Sementara itu, dalam perspektif jangka menengah-panjang, untuk mengendalikan impor, disisi kebijakan pendapatan negara, pemerintah memberikan fasilitas tax allowance bagi industri tertentu serta daerah tertentu dan tax holiday bagi industri pioner. Kebijakan tersebut diharapkan dapat membantu untuk melakukan perubahan struktural (structural change) industri dalam negeri yaitu dengan memilih industri dalam negeri yang menghasilkan produk bahan baku penolong yang selama ini masih diimpor (import-substituion intermediate goods) sebagai industri yang diprioritaskan berhak mendapatkan kedua fasilitas ini. Peningkatan jumlah industri yang menghasilkan import-substituion intermediate goods diharapkan dapat membantu pengendalian defisit neraca perdagangan. Hal ini terutama karena dalam beberapa tahun terakhir kurang lebih 70 persen dari total impor adalah impor atas bahan baku/penolong. Dengan demikian, apabila produk yang selama ini diimpor dapat dihasilkan atau disubstitusi oleh industri dalam negeri maka impor akan terkendali.
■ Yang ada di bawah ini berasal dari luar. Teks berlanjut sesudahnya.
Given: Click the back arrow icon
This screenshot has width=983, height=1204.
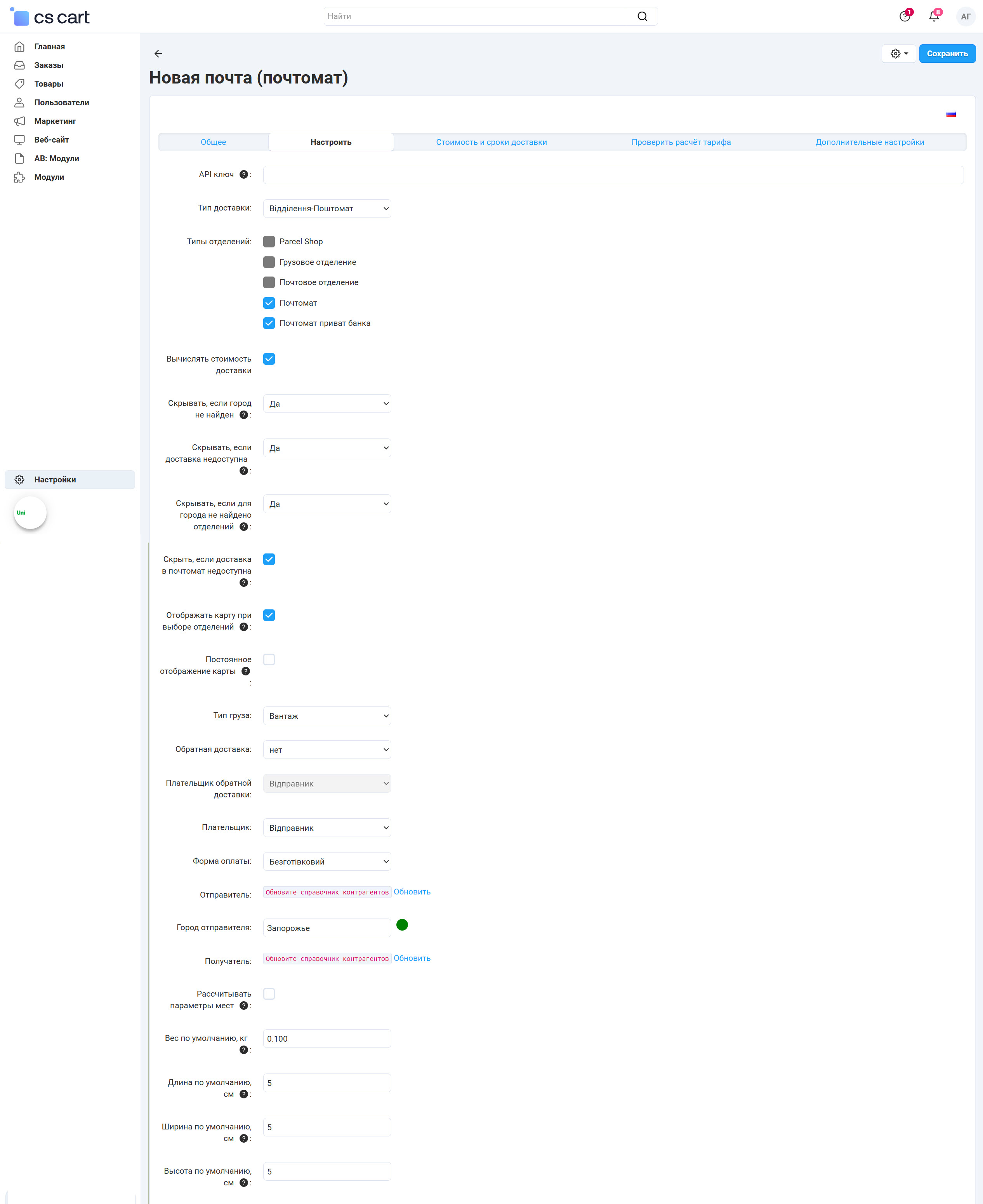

Lebih dari itu, hal ini akan mengurangi ketergantungan industri dalam negeri akan bahan baku impor.

Di sisi lain, untuk ikut mendorong peningkatan ekspor, kebijakan pendapatan negara yang dilaksanakan antara lain adalah dengan mempermudah aturan terkait fasilitas Kemudahan Impor untuk Tujuan Ekspor (KITE). KITE merupakan kebijakan pembebasan Bea Masuk bahan baku/penolong bagi perusahaan KITE selama bahan tersebut digunakan untuk menghasilkan produk yang di ekspor. Relaksasi atau tambahan kemudahan dalam kerangka KITE adalah PPN atas barang yang di impor untuk diolah menjadi barang yang diekspor tidak dipungut, dimana jika dalam aturan sebelumnya perusahaan harus membayar terlebih dahulu PPN impor nya baru kemudian dapat direstitusi jika dilakukan ekspor, saat ini dipermudah bahwa perusahaan KITE tidak perlu membayar PPN impor atas barang yang diimpor selama digunakan untuk menghasilkan barang yang di ekspor, dalam hal ini mengurangi beban administrasi.
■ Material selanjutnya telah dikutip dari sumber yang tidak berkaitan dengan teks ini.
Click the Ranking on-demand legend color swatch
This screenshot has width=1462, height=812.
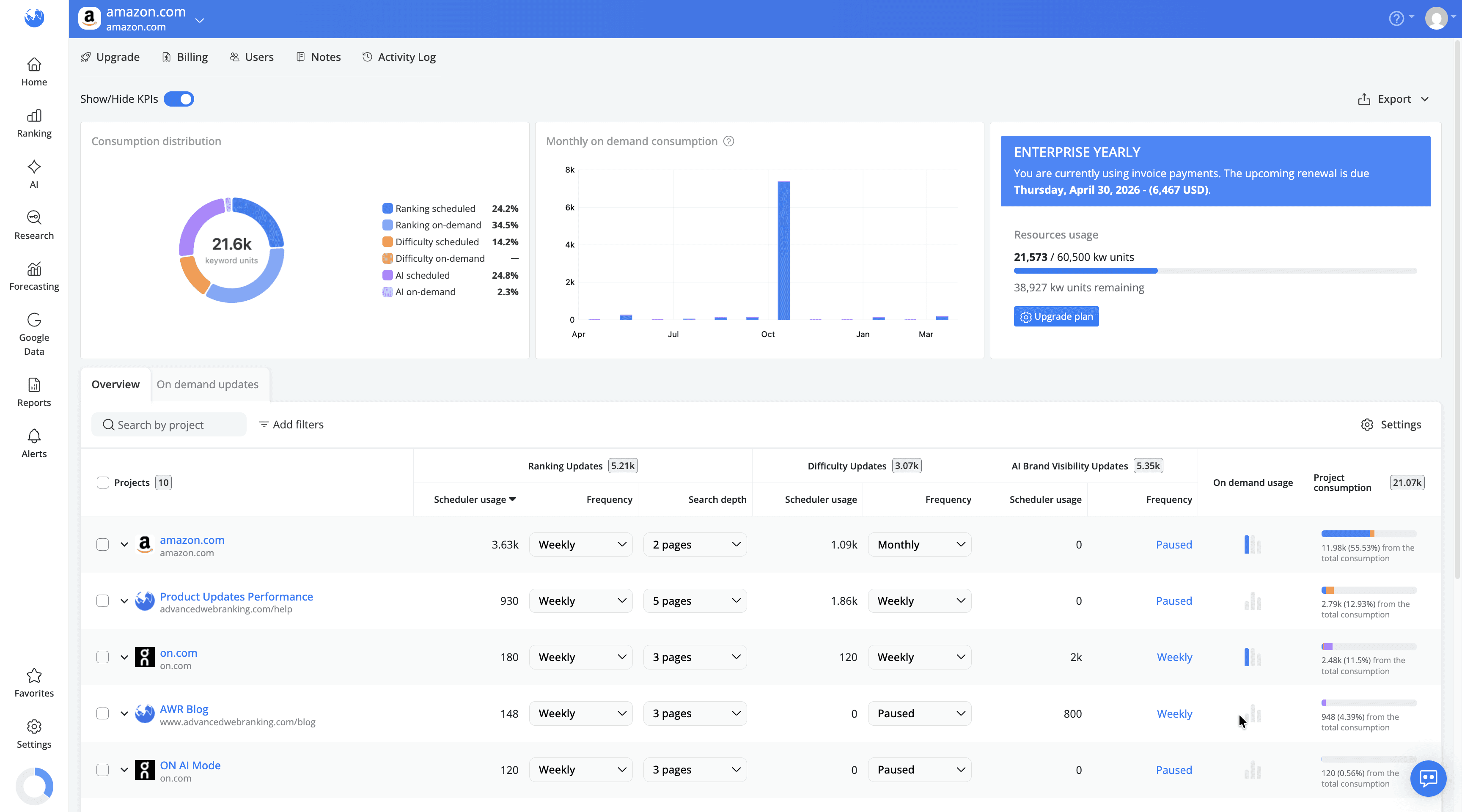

Dalam perspektif jangka menengah panjang, selain untuk mendorong tumbuhnya industri yang menghasilkan bahan baku/penolong, salah satu fasilitas yang diberikan dalam kerangka tax allowance adalah memberikan tambahan perpanjangan pembebanan kerugian selama 2 tahun bagi perusahaan yang memenuhi syarat mendapatkan tax allowance yang mengekspor minimal 30 persen dari total produksinya dalam satu tahun. Kebijakan ini diharapkan dapat mendorong tumbuhnya industri yang berorientasi ekspor.

Secara umum , kebijakan pendapatan negara baik dalam perspektif jangka pendek, menengah maupun panjang telah mengarah pada upaya ikut memperbaiki kondisi neraca transaksi berjalan khususnya neraca perdagangan. Namun demikian, berdasarkan survey persepsi yang telah banyak dilakukan membuktikan bahwa permasalahan perpajakan atau kebijakan pendapatan negara di Indonesia bukan merupakan faktor utama yang mendorong pelaku usaha untuk melakukan investasi atau mengembangkan usahanya. Dengan demikian, kebijakan pendapatan negara saja, tidak akan cukup untuk mengatasi defisit transkasi berjalan jika tanpa dukungan dari stakeholder terkait secara keseluruhan.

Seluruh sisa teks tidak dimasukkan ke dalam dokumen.